Chiropractic care is usually applied in an effort to treat the neck and/or the back when pain, discomfort, or lack of range of motion occurs. However many of us are unaware of the potential for chiropractic care to reach far beyond the neck and the back to treat various other parts of the musculoskeletal system and other body systems altogether. A particularly important area of the body where chiropractic care is highly applicable is the temporomandibular joint, which is located in the jaw.

The temporomandibular joint, or TMJ, is where the skull is connected to the jaw. Two different regions of the skull called the maxillary region and the temporal region interact to allow the jaw to open and close. This process is guided by dense muscles that surround the joint and ensure that the jaw is opened properly and closed with enough force to break down food. If there is stiffness, inflammation, or improper alignment in the TMJ, then there is a significant threat to the musculoskeletal system as a whole and to the digestion process, which begins with breaking down food in the mouth.

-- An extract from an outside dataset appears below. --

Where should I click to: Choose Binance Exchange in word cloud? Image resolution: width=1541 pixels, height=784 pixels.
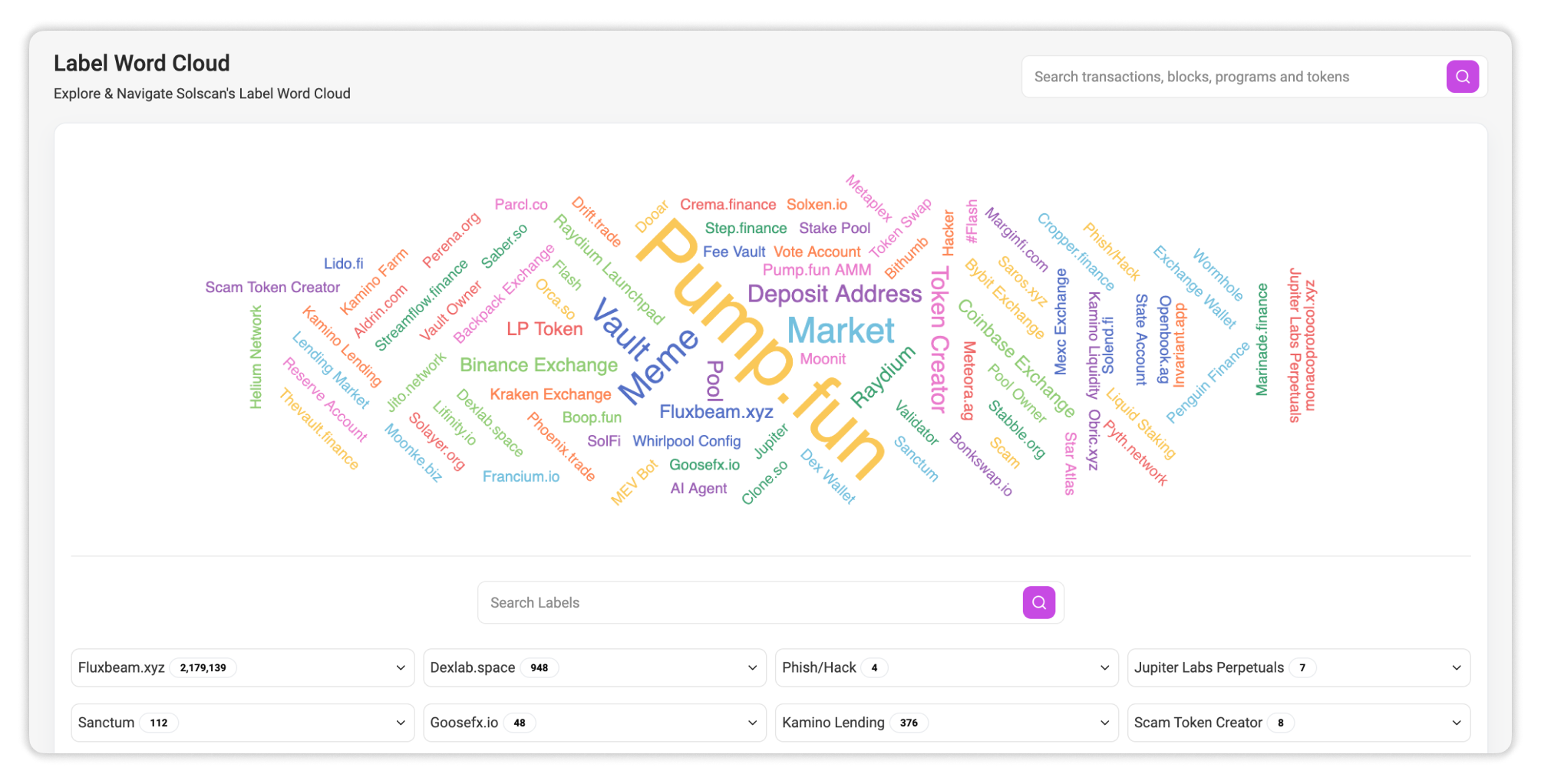coord(538,365)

Treatment of the TMJ is complicated as there is no true bone connection between the mandible, or the jaw bone, and the skull. Instead, the mandible is supported by the aforementioned dense muscles and other connective tissues. Thus, chiropractors are beginning to look towards a collaborative solution in treating problems with the TMJ. This involves working with a patient’s dentist to figure out a method for treating TMJ problems. A combination of dental therapy, which has a preventative focus when considering dental health outcomes, and chiropractic care can potentially allow the patient to increase their TMJ’s range of motion.

It is common for patients to experience TMJ discomfort or pain and seek care from their dentist but often times, the chiropractor can be of service too. In using the Atlas Orthogonal Technique, the chiropractor lightly adjusts the spine to restore proper order in the upper region of the spine. This could help the mandible fall back into place and allow the TMJ to move properly.